PROBLEM DETAILS:
Your answer should hold exactly the lines from the one with "You are a GUI" through the final line of the data below, reproduced as written.

[Collected data]

==========

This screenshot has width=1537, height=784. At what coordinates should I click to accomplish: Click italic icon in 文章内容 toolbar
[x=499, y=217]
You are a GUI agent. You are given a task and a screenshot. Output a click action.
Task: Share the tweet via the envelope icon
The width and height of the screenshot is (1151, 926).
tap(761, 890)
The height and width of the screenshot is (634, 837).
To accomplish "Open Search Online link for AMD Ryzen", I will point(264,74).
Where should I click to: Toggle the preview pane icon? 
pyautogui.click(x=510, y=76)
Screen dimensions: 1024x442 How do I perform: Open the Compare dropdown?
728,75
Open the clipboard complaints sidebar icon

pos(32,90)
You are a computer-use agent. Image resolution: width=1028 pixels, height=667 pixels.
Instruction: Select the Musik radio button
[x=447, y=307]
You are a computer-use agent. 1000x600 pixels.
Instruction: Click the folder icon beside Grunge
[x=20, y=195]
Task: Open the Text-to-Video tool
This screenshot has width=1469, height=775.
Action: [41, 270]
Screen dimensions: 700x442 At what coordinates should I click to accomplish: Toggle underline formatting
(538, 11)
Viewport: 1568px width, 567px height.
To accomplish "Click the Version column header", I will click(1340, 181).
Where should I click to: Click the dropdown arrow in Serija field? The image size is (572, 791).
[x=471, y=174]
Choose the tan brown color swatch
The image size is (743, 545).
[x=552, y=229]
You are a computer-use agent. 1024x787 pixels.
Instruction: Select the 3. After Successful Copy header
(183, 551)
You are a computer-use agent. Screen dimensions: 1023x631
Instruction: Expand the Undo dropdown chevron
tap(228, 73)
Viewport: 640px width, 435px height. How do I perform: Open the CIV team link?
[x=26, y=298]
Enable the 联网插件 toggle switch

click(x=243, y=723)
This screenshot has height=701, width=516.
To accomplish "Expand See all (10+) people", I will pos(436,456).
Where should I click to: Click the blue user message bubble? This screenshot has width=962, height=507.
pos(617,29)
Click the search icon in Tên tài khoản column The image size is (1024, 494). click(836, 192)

==========

EXERCISE ANSWER:
You are a GUI agent. You are given a task and a screenshot. Output a click action.
Task: Share the tweet via the envelope icon
The width and height of the screenshot is (1151, 926).
tap(761, 890)
The height and width of the screenshot is (634, 837).
To accomplish "Open Search Online link for AMD Ryzen", I will point(264,74).
Where should I click to: Toggle the preview pane icon? 
pyautogui.click(x=510, y=76)
Screen dimensions: 1024x442 How do I perform: Open the Compare dropdown?
728,75
Open the clipboard complaints sidebar icon

pos(32,90)
You are a computer-use agent. Image resolution: width=1028 pixels, height=667 pixels.
Instruction: Select the Musik radio button
[x=447, y=307]
You are a computer-use agent. 1000x600 pixels.
Instruction: Click the folder icon beside Grunge
[x=20, y=195]
Task: Open the Text-to-Video tool
This screenshot has width=1469, height=775.
Action: [41, 270]
Screen dimensions: 700x442 At what coordinates should I click to accomplish: Toggle underline formatting
(538, 11)
Viewport: 1568px width, 567px height.
To accomplish "Click the Version column header", I will click(1340, 181).
Where should I click to: Click the dropdown arrow in Serija field? The image size is (572, 791).
[x=471, y=174]
Choose the tan brown color swatch
The image size is (743, 545).
[x=552, y=229]
You are a computer-use agent. 1024x787 pixels.
Instruction: Select the 3. After Successful Copy header
(183, 551)
You are a computer-use agent. Screen dimensions: 1023x631
Instruction: Expand the Undo dropdown chevron
tap(228, 73)
Viewport: 640px width, 435px height. How do I perform: Open the CIV team link?
[x=26, y=298]
Enable the 联网插件 toggle switch

click(x=243, y=723)
This screenshot has height=701, width=516.
To accomplish "Expand See all (10+) people", I will pos(436,456).
Where should I click to: Click the blue user message bubble? This screenshot has width=962, height=507.
pos(617,29)
Click the search icon in Tên tài khoản column The image size is (1024, 494). click(836, 192)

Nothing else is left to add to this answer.